> Directive
Give the rows below as a JSON list of strings, one string per line with blank lines omitted, covering from the line with "Select the Consultant" to the line with "Looking at the screenshot, I should (x=136, y=53).".

━━━ Material to process ━━━

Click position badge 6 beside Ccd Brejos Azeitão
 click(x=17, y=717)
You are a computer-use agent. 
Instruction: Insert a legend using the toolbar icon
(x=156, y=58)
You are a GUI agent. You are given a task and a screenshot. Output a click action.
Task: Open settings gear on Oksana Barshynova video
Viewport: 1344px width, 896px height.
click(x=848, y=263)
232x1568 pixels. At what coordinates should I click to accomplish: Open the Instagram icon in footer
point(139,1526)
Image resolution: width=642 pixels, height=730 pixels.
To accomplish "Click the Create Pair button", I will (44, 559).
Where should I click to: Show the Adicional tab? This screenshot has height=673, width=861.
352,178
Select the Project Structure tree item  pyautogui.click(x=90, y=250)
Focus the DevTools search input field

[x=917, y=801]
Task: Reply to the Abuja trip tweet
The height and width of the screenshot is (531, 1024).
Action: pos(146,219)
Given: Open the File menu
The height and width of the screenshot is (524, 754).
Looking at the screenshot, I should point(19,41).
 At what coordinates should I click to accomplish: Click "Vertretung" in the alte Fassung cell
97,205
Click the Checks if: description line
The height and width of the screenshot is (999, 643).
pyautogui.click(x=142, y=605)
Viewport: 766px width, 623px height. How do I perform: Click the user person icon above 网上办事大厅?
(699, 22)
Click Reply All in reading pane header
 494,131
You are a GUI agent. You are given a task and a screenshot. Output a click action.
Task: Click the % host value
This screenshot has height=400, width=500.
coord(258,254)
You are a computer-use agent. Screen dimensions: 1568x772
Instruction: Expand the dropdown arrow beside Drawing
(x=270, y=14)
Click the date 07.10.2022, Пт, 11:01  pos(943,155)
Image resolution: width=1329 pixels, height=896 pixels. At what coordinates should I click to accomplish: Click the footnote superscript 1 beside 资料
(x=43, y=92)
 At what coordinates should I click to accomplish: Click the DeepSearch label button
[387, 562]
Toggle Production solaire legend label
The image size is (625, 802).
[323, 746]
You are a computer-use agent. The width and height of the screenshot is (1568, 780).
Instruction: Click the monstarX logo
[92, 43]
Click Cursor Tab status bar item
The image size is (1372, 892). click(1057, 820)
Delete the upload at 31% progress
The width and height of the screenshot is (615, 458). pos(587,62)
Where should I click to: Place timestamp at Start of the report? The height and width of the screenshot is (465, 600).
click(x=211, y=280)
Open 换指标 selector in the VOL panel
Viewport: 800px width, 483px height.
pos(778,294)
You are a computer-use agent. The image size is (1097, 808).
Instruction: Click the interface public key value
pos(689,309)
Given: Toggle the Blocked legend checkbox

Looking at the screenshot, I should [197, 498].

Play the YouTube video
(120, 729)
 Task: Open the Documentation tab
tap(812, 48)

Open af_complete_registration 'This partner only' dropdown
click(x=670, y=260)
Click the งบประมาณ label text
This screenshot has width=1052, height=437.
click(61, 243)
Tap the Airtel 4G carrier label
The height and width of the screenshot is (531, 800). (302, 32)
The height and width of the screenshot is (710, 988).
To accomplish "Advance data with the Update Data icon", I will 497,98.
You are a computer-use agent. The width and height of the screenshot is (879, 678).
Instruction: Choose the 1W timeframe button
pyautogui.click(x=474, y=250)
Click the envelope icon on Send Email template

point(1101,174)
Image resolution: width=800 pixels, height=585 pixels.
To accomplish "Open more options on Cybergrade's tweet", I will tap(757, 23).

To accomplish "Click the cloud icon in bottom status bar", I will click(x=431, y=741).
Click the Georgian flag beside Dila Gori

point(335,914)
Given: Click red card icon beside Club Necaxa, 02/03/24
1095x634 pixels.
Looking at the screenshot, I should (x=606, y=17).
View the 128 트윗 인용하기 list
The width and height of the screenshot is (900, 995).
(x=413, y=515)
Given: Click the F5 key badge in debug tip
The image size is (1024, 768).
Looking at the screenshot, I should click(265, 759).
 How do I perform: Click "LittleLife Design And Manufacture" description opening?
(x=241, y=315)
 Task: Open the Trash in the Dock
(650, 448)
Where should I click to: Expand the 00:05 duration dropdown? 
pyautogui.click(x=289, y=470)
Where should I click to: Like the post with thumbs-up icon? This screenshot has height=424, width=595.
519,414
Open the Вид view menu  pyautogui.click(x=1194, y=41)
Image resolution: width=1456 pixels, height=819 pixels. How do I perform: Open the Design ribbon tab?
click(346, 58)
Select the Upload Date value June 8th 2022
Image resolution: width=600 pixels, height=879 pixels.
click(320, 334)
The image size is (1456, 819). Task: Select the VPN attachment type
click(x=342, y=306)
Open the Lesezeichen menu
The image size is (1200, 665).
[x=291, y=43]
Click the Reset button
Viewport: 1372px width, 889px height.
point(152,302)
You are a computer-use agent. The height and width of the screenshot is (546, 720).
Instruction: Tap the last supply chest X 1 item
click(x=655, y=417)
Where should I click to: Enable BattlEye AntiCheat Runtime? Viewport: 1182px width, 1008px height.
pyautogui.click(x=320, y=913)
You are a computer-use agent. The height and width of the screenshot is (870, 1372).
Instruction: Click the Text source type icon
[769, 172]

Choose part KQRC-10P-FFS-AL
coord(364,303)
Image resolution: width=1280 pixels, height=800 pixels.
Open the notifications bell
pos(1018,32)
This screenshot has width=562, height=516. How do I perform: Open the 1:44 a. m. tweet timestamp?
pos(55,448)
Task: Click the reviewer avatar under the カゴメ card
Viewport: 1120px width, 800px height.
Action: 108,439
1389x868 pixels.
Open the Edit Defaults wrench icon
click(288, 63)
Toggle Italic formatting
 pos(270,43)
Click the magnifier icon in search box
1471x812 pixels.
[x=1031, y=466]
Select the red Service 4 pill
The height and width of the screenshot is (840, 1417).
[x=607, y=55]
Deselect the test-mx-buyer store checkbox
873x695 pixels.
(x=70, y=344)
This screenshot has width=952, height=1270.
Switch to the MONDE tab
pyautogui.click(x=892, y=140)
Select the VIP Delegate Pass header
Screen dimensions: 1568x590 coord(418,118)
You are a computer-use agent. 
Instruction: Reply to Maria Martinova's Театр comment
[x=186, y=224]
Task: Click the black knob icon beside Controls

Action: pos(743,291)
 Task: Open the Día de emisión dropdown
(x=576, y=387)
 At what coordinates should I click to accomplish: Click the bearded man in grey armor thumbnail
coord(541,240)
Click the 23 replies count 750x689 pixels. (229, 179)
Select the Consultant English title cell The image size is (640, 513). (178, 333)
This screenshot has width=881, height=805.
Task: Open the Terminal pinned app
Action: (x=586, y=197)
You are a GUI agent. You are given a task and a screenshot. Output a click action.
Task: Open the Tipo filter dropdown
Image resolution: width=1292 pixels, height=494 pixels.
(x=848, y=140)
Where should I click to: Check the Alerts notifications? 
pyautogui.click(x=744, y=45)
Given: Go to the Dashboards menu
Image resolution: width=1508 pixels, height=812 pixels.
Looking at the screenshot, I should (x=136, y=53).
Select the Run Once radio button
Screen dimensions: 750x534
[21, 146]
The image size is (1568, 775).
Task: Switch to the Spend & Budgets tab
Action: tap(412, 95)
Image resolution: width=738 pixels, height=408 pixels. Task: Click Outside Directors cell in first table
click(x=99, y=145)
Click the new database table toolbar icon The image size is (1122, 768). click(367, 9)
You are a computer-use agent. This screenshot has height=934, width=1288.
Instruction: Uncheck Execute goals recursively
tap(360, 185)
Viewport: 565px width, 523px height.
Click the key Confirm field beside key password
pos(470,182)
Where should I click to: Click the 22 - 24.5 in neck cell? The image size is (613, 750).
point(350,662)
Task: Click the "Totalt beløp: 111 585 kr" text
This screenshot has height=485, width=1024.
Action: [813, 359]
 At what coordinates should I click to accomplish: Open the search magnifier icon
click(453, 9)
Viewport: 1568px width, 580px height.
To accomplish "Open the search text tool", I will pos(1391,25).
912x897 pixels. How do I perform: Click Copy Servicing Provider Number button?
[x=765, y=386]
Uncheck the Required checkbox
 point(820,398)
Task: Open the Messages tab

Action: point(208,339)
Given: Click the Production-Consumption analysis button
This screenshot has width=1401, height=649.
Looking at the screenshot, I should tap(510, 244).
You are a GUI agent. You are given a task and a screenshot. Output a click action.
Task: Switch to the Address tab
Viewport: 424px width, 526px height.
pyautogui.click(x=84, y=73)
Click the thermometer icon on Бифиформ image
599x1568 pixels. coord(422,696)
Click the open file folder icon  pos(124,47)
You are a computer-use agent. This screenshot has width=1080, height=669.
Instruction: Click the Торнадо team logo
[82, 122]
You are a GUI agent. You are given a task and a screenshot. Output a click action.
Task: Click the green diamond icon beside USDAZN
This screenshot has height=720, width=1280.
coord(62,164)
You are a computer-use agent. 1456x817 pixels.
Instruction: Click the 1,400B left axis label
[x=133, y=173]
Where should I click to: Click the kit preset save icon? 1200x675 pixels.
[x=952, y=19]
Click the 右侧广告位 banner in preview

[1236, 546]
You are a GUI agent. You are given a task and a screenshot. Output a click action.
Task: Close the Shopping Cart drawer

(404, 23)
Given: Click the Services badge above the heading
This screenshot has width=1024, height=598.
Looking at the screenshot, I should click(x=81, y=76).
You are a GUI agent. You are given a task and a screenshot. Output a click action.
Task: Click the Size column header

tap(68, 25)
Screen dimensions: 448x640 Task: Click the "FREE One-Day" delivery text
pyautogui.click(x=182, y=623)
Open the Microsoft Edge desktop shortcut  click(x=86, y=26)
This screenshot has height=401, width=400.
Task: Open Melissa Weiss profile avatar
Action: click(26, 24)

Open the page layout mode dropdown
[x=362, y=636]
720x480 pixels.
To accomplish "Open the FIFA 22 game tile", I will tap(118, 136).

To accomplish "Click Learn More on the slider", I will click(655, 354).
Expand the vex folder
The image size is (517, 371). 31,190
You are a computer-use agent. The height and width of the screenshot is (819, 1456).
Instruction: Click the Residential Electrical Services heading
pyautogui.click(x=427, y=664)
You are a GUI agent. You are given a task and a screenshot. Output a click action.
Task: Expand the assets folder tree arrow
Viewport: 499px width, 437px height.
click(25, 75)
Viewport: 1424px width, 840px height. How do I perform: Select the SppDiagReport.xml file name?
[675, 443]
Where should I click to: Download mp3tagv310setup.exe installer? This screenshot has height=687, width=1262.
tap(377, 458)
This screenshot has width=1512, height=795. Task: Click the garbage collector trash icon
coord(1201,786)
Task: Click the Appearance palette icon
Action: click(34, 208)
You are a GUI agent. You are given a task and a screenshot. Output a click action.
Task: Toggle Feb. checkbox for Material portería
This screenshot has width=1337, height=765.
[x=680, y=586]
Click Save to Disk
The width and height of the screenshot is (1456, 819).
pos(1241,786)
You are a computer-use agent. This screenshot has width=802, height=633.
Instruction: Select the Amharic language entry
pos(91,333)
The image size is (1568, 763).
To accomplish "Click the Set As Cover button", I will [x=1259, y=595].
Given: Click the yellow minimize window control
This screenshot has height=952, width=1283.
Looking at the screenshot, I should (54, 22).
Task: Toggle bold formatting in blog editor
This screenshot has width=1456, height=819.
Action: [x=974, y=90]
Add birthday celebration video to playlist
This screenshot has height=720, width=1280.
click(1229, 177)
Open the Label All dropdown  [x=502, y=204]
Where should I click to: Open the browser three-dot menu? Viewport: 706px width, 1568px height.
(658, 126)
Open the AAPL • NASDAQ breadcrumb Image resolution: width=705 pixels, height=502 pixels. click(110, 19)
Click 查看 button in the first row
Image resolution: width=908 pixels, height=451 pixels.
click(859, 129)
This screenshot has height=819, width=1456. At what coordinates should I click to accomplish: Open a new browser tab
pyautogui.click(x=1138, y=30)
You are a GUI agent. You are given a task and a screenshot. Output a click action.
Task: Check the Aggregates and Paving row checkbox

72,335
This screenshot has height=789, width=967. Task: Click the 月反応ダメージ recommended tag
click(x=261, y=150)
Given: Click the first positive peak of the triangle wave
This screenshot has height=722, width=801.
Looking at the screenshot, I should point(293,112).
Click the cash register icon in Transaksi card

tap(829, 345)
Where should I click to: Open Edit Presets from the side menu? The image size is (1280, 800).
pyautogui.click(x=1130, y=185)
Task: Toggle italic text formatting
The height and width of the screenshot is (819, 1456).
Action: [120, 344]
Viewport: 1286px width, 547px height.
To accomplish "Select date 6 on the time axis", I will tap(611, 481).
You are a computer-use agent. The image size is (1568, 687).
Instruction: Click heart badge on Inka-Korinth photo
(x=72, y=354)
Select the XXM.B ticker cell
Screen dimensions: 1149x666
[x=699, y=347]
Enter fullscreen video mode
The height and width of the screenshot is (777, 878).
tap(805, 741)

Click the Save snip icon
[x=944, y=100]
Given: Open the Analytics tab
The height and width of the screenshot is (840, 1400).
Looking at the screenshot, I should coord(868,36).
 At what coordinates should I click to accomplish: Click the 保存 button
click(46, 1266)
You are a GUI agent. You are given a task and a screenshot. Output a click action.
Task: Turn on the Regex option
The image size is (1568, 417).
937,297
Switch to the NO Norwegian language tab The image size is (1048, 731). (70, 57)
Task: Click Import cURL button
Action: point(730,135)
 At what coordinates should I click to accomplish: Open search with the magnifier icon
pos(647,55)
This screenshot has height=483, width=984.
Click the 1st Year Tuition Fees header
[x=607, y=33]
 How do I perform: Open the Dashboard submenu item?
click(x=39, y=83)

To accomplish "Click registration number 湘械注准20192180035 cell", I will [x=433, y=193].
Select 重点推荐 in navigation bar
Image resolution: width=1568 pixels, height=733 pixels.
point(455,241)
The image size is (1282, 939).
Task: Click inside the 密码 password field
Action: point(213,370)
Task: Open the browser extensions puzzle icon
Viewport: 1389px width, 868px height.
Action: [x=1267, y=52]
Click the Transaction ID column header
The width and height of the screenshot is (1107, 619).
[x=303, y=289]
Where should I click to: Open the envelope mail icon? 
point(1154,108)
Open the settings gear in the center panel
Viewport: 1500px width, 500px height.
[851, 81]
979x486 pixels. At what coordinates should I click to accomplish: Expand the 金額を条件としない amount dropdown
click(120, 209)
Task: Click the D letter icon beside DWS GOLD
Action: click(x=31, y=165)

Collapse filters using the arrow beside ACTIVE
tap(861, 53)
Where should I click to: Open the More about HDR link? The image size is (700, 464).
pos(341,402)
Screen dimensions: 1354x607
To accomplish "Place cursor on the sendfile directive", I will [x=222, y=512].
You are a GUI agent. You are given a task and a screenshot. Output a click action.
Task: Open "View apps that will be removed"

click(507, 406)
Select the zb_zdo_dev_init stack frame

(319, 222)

━━━

> Worked solution
[
  "Select the Consultant English title cell The image size is (640, 513). (178, 333)",
  "This screenshot has width=881, height=805.",
  "Task: Open the Terminal pinned app",
  "Action: (x=586, y=197)",
  "You are a GUI agent. You are given a task and a screenshot. Output a click action.",
  "Task: Open the Tipo filter dropdown",
  "Image resolution: width=1292 pixels, height=494 pixels.",
  "(x=848, y=140)",
  "Where should I click to: Check the Alerts notifications? ",
  "pyautogui.click(x=744, y=45)",
  "Given: Go to the Dashboards menu",
  "Image resolution: width=1508 pixels, height=812 pixels.",
  "Looking at the screenshot, I should (x=136, y=53)."
]